What is asked
Revise the entries below, changing every "Given:" to "Goal:" and leaving everything else as it is.
-- begin Record extracts --
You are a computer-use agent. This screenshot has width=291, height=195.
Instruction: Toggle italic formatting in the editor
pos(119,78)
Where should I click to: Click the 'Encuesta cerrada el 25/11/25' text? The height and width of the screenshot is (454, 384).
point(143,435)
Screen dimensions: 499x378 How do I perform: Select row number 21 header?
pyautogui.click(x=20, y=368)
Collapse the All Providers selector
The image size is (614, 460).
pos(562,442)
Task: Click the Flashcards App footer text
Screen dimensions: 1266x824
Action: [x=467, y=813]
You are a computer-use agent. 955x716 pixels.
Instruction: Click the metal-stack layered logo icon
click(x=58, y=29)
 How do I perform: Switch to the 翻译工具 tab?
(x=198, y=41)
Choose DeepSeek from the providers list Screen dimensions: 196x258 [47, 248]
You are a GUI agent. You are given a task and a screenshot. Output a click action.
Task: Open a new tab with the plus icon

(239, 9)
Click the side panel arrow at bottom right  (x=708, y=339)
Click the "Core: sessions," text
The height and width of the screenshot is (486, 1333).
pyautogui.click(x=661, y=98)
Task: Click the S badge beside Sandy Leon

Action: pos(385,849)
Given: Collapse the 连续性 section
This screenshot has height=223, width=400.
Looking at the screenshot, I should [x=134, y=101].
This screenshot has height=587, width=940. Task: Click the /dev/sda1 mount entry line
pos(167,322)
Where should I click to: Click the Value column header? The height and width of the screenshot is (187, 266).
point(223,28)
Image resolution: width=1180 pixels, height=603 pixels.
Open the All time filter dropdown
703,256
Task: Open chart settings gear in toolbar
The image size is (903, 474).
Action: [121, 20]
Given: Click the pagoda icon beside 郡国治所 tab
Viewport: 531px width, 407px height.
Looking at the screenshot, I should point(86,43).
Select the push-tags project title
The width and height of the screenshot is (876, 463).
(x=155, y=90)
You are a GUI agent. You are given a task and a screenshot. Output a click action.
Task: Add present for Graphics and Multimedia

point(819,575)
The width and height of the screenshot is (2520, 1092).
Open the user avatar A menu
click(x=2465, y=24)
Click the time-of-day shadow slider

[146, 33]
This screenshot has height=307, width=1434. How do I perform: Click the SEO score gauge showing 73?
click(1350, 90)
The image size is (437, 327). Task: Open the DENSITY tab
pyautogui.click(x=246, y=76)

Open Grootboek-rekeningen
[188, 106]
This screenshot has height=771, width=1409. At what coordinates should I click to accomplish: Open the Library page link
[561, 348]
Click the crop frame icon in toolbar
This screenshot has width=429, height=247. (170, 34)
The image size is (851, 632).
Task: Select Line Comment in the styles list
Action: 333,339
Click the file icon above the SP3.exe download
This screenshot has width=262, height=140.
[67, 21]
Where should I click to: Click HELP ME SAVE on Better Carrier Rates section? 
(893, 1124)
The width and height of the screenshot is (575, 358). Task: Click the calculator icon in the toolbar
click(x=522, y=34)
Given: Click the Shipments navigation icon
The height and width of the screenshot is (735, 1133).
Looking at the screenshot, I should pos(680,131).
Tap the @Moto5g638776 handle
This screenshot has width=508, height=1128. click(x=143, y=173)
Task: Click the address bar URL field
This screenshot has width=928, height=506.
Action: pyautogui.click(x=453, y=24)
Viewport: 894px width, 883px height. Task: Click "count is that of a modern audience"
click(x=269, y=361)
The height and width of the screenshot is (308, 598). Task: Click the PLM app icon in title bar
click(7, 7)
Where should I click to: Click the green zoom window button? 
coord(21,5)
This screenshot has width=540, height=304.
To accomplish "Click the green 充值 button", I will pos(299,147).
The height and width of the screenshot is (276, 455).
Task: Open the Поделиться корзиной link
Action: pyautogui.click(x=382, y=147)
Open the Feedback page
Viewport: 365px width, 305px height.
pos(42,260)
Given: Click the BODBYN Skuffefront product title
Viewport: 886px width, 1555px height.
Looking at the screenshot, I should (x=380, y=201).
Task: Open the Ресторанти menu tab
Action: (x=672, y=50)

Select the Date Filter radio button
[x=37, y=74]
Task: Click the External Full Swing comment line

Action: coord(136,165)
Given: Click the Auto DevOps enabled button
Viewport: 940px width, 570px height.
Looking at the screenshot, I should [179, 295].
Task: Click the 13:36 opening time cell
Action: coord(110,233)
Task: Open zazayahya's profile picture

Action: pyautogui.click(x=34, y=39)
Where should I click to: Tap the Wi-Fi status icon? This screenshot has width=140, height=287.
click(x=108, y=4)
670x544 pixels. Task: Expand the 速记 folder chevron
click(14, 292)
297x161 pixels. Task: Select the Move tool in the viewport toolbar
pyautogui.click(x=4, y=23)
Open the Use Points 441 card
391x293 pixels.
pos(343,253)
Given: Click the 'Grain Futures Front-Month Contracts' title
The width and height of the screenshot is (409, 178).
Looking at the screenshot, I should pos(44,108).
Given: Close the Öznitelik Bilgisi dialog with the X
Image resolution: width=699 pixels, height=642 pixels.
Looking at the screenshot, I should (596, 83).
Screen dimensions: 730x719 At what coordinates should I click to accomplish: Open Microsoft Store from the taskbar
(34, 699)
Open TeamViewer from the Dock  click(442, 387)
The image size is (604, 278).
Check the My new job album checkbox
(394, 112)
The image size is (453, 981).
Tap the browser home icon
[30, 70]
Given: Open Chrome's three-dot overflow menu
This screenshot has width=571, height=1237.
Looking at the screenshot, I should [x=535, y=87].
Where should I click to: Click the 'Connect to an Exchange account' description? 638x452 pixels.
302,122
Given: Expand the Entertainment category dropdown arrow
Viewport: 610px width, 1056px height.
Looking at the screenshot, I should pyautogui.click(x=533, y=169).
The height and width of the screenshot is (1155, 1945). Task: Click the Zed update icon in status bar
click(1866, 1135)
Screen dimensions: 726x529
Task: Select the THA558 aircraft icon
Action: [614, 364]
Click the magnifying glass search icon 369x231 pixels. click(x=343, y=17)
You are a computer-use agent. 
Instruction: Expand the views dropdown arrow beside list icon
-- end Record extracts --
Full output
You are a computer-use agent. This screenshot has width=291, height=195.
Instruction: Toggle italic formatting in the editor
pos(119,78)
Where should I click to: Click the 'Encuesta cerrada el 25/11/25' text? The height and width of the screenshot is (454, 384).
point(143,435)
Screen dimensions: 499x378 How do I perform: Select row number 21 header?
pyautogui.click(x=20, y=368)
Collapse the All Providers selector
The image size is (614, 460).
pos(562,442)
Task: Click the Flashcards App footer text
Screen dimensions: 1266x824
Action: [x=467, y=813]
You are a computer-use agent. 955x716 pixels.
Instruction: Click the metal-stack layered logo icon
click(x=58, y=29)
 How do I perform: Switch to the 翻译工具 tab?
(x=198, y=41)
Choose DeepSeek from the providers list Screen dimensions: 196x258 [47, 248]
You are a GUI agent. You are given a task and a screenshot. Output a click action.
Task: Open a new tab with the plus icon

(239, 9)
Click the side panel arrow at bottom right  (x=708, y=339)
Click the "Core: sessions," text
The height and width of the screenshot is (486, 1333).
pyautogui.click(x=661, y=98)
Task: Click the S badge beside Sandy Leon

Action: pos(385,849)
Goal: Collapse the 连续性 section
This screenshot has height=223, width=400.
Looking at the screenshot, I should [x=134, y=101].
This screenshot has height=587, width=940. Task: Click the /dev/sda1 mount entry line
pos(167,322)
Where should I click to: Click the Value column header? The height and width of the screenshot is (187, 266).
point(223,28)
Image resolution: width=1180 pixels, height=603 pixels.
Open the All time filter dropdown
703,256
Task: Open chart settings gear in toolbar
The image size is (903, 474).
Action: [121, 20]
Goal: Click the pagoda icon beside 郡国治所 tab
Viewport: 531px width, 407px height.
Looking at the screenshot, I should point(86,43).
Select the push-tags project title
The width and height of the screenshot is (876, 463).
(x=155, y=90)
You are a GUI agent. You are given a task and a screenshot. Output a click action.
Task: Add present for Graphics and Multimedia

point(819,575)
The width and height of the screenshot is (2520, 1092).
Open the user avatar A menu
click(x=2465, y=24)
Click the time-of-day shadow slider

[146, 33]
This screenshot has height=307, width=1434. How do I perform: Click the SEO score gauge showing 73?
click(1350, 90)
The image size is (437, 327). Task: Open the DENSITY tab
pyautogui.click(x=246, y=76)

Open Grootboek-rekeningen
[188, 106]
This screenshot has height=771, width=1409. At what coordinates should I click to accomplish: Open the Library page link
[561, 348]
Click the crop frame icon in toolbar
This screenshot has width=429, height=247. (170, 34)
The image size is (851, 632).
Task: Select Line Comment in the styles list
Action: 333,339
Click the file icon above the SP3.exe download
This screenshot has width=262, height=140.
[67, 21]
Where should I click to: Click HELP ME SAVE on Better Carrier Rates section? 
(893, 1124)
The width and height of the screenshot is (575, 358). Task: Click the calculator icon in the toolbar
click(x=522, y=34)
Goal: Click the Shipments navigation icon
The height and width of the screenshot is (735, 1133).
Looking at the screenshot, I should pos(680,131).
Tap the @Moto5g638776 handle
This screenshot has width=508, height=1128. click(x=143, y=173)
Task: Click the address bar URL field
This screenshot has width=928, height=506.
Action: pyautogui.click(x=453, y=24)
Viewport: 894px width, 883px height. Task: Click "count is that of a modern audience"
click(x=269, y=361)
The height and width of the screenshot is (308, 598). Task: Click the PLM app icon in title bar
click(7, 7)
Where should I click to: Click the green zoom window button? 
coord(21,5)
This screenshot has width=540, height=304.
To accomplish "Click the green 充值 button", I will pos(299,147).
The height and width of the screenshot is (276, 455).
Task: Open the Поделиться корзиной link
Action: pyautogui.click(x=382, y=147)
Open the Feedback page
Viewport: 365px width, 305px height.
pos(42,260)
Goal: Click the BODBYN Skuffefront product title
Viewport: 886px width, 1555px height.
Looking at the screenshot, I should (x=380, y=201).
Task: Open the Ресторанти menu tab
Action: (x=672, y=50)

Select the Date Filter radio button
[x=37, y=74]
Task: Click the External Full Swing comment line

Action: coord(136,165)
Goal: Click the Auto DevOps enabled button
Viewport: 940px width, 570px height.
Looking at the screenshot, I should [179, 295].
Task: Click the 13:36 opening time cell
Action: coord(110,233)
Task: Open zazayahya's profile picture

Action: pyautogui.click(x=34, y=39)
Where should I click to: Tap the Wi-Fi status icon? This screenshot has width=140, height=287.
click(x=108, y=4)
670x544 pixels. Task: Expand the 速记 folder chevron
click(14, 292)
297x161 pixels. Task: Select the Move tool in the viewport toolbar
pyautogui.click(x=4, y=23)
Open the Use Points 441 card
391x293 pixels.
pos(343,253)
Goal: Click the 'Grain Futures Front-Month Contracts' title
The width and height of the screenshot is (409, 178).
Looking at the screenshot, I should pos(44,108).
Goal: Close the Öznitelik Bilgisi dialog with the X
Image resolution: width=699 pixels, height=642 pixels.
Looking at the screenshot, I should (596, 83).
Screen dimensions: 730x719 At what coordinates should I click to accomplish: Open Microsoft Store from the taskbar
(34, 699)
Open TeamViewer from the Dock  click(442, 387)
The image size is (604, 278).
Check the My new job album checkbox
(394, 112)
The image size is (453, 981).
Tap the browser home icon
[30, 70]
Goal: Open Chrome's three-dot overflow menu
This screenshot has width=571, height=1237.
Looking at the screenshot, I should [x=535, y=87].
Where should I click to: Click the 'Connect to an Exchange account' description? 638x452 pixels.
302,122
Goal: Expand the Entertainment category dropdown arrow
Viewport: 610px width, 1056px height.
Looking at the screenshot, I should pyautogui.click(x=533, y=169).
The height and width of the screenshot is (1155, 1945). Task: Click the Zed update icon in status bar
click(1866, 1135)
Screen dimensions: 726x529
Task: Select the THA558 aircraft icon
Action: [614, 364]
Click the magnifying glass search icon 369x231 pixels. click(x=343, y=17)
You are a computer-use agent. 
Instruction: Expand the views dropdown arrow beside list icon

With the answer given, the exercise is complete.